I-2: Nebulae in Sagittarius

Nebulae in Sagittarius is the topic of Part #2 of our image presentation, where we want to share the results from our astrophotography-trip to ATHOS Centro Astronómico at La Palma.

Constellation Sagittarius contains many wonderful emission nebulae, which are well known.

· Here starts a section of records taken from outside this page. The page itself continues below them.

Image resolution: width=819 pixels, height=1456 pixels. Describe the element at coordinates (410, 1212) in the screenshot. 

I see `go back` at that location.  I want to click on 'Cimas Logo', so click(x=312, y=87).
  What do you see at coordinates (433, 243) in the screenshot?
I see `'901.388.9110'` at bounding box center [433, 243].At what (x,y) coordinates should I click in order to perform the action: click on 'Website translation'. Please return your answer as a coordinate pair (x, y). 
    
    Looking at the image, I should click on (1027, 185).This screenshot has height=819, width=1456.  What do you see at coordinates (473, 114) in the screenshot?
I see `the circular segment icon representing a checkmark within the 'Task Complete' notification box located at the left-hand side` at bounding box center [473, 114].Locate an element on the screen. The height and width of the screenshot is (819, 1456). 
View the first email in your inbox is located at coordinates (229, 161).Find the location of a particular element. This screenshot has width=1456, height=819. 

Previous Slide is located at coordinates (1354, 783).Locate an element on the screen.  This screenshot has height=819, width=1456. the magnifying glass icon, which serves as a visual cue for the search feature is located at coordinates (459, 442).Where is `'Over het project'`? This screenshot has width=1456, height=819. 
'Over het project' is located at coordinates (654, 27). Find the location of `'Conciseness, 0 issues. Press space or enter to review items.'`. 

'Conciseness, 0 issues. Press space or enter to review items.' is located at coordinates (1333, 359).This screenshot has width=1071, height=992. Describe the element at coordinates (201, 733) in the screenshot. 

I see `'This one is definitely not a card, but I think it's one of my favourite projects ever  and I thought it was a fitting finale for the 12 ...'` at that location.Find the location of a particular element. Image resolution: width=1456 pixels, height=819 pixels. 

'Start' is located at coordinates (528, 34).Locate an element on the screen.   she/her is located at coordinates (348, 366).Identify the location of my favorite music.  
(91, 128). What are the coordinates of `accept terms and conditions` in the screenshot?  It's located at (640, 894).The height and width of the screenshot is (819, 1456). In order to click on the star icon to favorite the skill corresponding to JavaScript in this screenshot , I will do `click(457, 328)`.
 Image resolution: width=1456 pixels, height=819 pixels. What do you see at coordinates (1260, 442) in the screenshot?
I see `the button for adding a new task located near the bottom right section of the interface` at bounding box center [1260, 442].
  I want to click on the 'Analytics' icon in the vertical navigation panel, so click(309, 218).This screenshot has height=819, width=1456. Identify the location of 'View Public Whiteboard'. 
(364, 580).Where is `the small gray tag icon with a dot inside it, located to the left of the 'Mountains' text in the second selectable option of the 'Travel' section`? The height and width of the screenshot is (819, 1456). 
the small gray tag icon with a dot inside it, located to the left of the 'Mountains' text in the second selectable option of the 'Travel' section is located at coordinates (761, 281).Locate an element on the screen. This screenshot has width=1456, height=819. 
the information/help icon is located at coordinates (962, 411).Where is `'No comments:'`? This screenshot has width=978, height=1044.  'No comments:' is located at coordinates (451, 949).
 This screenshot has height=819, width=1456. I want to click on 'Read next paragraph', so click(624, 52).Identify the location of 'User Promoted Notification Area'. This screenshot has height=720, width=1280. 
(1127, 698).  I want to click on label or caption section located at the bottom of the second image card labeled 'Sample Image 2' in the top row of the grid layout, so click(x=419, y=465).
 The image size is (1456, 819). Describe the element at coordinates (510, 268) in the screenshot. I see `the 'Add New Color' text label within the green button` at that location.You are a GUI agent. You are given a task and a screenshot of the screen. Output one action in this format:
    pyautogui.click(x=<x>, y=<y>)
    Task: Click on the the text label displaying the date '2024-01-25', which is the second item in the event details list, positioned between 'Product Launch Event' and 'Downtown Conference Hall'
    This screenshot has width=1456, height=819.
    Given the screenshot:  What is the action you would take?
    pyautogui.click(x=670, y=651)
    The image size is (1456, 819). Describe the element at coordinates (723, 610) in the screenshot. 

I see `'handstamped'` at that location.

Let's have a detailed look at following three prominent examples: M 20, M 8 and M 17.

The Trifid Nebula (catalogued as Messier 20) is an unusual combination of an open star cluster, an emission nebula (the lower, red portion), a reflection nebula (the upper, blue portion) and a dark nebula (the apparent 'gaps' within the emission nebula, which lead to its nickname Trifid Nebula).

M 20 - AP 175

M 20 - TEC 110

M 8 & M 20

The Lagoon Nebula (Messier 8) is one of the finest and brightest star-forming regions in the sky. It is a giant cloud of interstellar matter which is currently undergoing vivid star formation, and has already formed a considerable cluster of young stars.

M 8 - Baader APO 95/560 CaF2

M 8 - TS100Q

M 8 - wide field

Messier 17 (also known as The Omega Nebula or the The Swan Nebula) is part of a cloud, which is considered one of the brightest and most massive star-forming regions of our galaxy.

M 17 - AP 130

M 17 @ 135mm

NGC 6334 & NGC 6357

Constellation Sagittarius contains besides galactic objects also galaxies. A nice example is the dwarf galaxy NGC 6822 (also known as Barnard's Galaxy).